Abstract:
Objective In order to improve the prediction accuracy of yellowing degree of tobacco leaves during curing process, the influence of environmental factors on the yellowing degree of upper and lower tobacco leaves was studied.
Method Based on color threshold segmentation and gaussian mixture model (GMM), a stage segmentation algorithm was proposed to extract the yellowing degree of upper and lower tobacco leaf images during baking process. The particle swarm optimization (PSO) algorithm was used to optimize the hyperparameters of three machine learning algorithms: random forest (RF), support vector machine (SVR) and back propagation neural network (BPNN), and the prediction model of tobacco yellowing degree was constructed by combining the environmental factors (temperature, humidity and curing time) of curing barn. The SHAP method was used to interpret the optimal prediction model, and the relationship between the environmental factors of the curing barn and the yellowing degree of tobacco leaves was revealed.

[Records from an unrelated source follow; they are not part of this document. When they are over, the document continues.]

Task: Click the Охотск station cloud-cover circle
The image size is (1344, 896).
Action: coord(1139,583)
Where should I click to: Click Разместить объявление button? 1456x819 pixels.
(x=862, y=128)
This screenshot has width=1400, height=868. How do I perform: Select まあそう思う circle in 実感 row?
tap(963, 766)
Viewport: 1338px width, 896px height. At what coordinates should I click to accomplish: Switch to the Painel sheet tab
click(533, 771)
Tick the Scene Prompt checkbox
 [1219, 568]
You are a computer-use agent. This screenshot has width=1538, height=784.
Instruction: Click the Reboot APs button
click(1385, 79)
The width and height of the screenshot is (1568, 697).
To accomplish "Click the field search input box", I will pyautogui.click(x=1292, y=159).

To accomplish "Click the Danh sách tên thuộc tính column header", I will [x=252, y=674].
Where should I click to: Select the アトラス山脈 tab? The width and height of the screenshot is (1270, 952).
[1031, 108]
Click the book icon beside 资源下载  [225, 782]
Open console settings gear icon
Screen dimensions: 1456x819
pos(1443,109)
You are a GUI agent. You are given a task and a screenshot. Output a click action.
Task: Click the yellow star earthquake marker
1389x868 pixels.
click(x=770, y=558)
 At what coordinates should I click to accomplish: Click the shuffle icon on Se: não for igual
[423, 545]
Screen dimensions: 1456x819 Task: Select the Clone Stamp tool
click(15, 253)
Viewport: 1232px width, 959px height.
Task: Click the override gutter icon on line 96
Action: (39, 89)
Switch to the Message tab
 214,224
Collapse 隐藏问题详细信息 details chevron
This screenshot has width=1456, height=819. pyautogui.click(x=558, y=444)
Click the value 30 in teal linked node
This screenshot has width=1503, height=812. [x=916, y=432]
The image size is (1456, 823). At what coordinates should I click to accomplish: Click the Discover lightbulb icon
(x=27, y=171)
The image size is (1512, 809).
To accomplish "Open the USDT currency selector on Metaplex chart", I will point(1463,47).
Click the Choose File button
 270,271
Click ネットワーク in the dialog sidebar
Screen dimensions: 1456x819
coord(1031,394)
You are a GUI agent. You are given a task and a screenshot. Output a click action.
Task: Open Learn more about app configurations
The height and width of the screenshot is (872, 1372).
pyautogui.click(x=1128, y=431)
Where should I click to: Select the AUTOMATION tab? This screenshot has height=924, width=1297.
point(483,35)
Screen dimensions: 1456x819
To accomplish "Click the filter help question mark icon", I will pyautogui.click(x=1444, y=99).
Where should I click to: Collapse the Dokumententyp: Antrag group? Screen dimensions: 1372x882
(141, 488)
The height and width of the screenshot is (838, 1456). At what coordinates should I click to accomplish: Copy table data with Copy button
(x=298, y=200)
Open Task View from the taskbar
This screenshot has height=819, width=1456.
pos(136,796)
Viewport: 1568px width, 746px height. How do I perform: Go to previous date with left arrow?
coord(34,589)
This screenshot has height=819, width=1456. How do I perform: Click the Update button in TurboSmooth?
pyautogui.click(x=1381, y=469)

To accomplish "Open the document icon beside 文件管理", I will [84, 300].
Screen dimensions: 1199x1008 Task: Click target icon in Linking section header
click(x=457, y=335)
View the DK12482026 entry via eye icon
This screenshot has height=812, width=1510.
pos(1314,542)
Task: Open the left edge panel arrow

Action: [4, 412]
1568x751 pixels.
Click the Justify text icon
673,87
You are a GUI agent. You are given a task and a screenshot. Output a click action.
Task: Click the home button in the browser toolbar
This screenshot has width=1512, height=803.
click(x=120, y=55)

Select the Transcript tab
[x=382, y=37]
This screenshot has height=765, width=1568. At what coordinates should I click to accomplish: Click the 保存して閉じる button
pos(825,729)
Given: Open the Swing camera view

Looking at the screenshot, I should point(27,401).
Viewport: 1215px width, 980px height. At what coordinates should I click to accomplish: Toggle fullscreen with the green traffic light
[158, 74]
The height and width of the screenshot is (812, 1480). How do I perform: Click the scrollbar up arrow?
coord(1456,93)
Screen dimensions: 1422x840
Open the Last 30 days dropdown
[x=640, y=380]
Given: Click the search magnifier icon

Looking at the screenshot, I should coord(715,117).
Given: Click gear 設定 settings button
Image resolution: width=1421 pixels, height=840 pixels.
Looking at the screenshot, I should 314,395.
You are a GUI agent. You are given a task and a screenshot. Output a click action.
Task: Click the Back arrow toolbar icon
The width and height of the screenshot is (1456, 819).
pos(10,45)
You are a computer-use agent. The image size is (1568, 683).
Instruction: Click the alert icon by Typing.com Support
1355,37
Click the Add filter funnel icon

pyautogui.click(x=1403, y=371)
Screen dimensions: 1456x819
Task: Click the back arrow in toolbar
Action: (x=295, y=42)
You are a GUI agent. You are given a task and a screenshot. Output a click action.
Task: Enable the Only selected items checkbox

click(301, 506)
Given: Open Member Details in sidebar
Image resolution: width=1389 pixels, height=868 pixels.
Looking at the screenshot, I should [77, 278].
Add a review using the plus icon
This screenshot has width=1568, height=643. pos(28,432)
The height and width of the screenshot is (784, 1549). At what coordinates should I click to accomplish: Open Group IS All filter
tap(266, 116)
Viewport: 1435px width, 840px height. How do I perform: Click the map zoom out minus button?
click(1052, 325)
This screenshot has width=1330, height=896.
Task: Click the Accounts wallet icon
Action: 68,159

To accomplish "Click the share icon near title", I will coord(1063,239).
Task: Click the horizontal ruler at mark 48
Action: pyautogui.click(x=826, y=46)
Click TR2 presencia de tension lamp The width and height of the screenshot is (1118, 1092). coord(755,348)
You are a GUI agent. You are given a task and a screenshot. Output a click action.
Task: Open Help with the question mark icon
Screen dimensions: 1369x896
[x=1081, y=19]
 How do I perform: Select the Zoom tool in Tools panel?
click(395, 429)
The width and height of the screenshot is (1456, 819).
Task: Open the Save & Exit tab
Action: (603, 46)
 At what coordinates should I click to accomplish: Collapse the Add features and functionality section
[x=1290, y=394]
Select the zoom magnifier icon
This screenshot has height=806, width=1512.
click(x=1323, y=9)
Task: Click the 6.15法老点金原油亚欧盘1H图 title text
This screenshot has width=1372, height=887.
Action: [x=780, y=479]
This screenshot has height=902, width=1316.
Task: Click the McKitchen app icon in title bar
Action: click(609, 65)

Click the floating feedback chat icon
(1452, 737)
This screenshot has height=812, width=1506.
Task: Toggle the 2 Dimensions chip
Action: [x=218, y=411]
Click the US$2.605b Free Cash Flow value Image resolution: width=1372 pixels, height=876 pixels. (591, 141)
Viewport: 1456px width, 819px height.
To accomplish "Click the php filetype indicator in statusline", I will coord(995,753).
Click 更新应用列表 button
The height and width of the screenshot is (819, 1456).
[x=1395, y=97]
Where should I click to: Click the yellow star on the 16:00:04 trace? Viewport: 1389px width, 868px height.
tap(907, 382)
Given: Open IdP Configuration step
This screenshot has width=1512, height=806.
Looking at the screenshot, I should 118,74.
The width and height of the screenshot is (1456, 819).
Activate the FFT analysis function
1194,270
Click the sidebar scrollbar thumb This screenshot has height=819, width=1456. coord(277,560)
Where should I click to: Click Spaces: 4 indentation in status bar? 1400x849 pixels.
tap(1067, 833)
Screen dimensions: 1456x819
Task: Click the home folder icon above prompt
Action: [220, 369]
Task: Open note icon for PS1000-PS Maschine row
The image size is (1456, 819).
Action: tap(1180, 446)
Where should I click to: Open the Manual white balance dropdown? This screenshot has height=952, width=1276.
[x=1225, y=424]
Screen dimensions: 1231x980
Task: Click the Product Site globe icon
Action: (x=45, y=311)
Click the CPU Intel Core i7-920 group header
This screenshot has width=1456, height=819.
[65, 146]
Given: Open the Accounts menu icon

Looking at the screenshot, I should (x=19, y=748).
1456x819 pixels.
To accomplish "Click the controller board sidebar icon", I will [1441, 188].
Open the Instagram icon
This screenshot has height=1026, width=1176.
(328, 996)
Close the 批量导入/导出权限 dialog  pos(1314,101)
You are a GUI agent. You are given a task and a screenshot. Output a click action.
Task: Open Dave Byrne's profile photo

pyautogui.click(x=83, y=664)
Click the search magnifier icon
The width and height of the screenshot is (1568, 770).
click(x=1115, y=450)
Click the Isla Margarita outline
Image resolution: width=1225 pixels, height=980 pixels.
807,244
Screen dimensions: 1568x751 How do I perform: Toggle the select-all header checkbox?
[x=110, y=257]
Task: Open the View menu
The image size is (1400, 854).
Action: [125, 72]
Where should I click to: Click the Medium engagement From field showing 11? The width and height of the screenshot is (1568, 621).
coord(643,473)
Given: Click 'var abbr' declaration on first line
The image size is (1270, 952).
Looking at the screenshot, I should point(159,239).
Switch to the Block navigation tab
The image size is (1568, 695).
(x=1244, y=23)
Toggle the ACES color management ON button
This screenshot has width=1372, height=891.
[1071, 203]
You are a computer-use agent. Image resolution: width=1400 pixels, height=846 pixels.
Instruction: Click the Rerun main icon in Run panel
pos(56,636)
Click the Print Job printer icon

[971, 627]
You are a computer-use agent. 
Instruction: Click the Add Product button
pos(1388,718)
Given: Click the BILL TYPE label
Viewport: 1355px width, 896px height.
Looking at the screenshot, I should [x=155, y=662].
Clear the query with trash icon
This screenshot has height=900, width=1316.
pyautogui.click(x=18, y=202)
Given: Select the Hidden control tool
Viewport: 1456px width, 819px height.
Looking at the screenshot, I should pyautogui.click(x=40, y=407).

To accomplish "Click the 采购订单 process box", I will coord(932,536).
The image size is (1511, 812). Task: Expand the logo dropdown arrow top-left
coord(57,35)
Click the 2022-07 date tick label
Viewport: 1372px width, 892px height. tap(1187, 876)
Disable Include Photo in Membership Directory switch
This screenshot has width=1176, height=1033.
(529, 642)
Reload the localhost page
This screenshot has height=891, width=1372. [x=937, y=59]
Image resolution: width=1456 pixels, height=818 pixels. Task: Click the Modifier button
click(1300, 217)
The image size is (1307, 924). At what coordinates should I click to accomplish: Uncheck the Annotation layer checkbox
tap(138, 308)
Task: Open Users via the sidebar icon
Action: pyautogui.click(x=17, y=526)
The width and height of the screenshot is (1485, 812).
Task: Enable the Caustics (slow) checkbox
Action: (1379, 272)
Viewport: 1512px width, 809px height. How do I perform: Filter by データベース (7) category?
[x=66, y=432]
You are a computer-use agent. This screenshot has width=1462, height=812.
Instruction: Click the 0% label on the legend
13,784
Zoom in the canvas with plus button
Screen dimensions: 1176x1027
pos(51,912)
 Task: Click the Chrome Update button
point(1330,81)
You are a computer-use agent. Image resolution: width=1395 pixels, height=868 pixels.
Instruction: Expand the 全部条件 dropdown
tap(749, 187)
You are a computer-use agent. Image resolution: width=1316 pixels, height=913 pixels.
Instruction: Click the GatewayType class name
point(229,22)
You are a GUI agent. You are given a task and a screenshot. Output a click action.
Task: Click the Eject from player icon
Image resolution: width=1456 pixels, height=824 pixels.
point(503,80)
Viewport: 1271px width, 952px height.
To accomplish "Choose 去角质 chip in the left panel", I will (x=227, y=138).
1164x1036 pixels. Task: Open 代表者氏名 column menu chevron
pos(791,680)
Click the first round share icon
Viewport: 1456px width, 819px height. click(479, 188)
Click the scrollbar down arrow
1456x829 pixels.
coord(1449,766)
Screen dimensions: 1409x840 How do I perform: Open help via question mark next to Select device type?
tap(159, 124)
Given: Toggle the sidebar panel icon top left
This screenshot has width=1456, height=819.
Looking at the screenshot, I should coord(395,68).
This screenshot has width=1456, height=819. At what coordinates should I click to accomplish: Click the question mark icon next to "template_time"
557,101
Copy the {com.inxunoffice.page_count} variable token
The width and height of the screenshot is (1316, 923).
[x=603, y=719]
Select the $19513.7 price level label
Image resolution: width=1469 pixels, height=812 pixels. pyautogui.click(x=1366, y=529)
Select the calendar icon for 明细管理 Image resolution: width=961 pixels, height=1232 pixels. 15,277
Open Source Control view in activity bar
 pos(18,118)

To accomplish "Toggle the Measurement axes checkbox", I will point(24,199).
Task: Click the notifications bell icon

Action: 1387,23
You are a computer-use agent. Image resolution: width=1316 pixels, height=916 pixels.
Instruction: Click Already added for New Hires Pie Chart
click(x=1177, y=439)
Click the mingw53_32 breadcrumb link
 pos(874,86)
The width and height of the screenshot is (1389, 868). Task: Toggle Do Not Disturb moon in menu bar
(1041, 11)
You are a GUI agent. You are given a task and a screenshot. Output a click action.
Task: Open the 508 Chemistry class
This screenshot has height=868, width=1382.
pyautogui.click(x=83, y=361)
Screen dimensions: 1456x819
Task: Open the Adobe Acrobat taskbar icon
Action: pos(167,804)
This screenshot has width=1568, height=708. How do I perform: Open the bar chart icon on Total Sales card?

Result The mean absolute error (MAE) and mean square error (MSE) of the segmentation algorithm in the stage were 0.02407 and 0.00058, respectively, which were smaller than those of the single color threshold segmentation algorithm (0.07657, 0.00588) and the single GMM algorithm (0.06541, 0.00429). It has high extraction accuracy in extracting the yellowing degree of tobacco leaves. In the five-fold cross-validation, the PSO-RF model had the best prediction accuracy for the yellowing degree of the upper and lower tobacco leaves. For the upper layer model, the standard deviation and coefficient of variation for MAE, MSE, and r2 were the smallest, which were 0.0073, 0.0058, 0.0066 and 0.0440, 0.1246, 0.0069, respectively. The standard deviation and coefficient of variation of MAE, MSE and r2 in the lower layer model were also the smallest, which were 0.0062, 0.0051, 0.0052 and 0.0403, 0.1181, 0.0053, respectively. In the analysis of model prediction results, the accuracy of the model PSO-BPNN and PSO-SVR were r2 < 0.90, MSE > 0.15, r2 > 0.90, MSE < 0.15, respectively. The model PSO-RF has the highest accuracy (r2 > 0.95, MSE < 0.06). SHAP analysis of the optimal PSO-RF model revealed that upper layer temperature and curing time were the key environmental factors influencing the yellowing degree of the upper and lower layers of tobacco leaves, respectively.
Conclusion The GMM-PSO-RF model can accurately predict the yellowing degree of tobacco leaves in different sheds under complex baking environment, and provide scientific basis for the adjustment of baking process.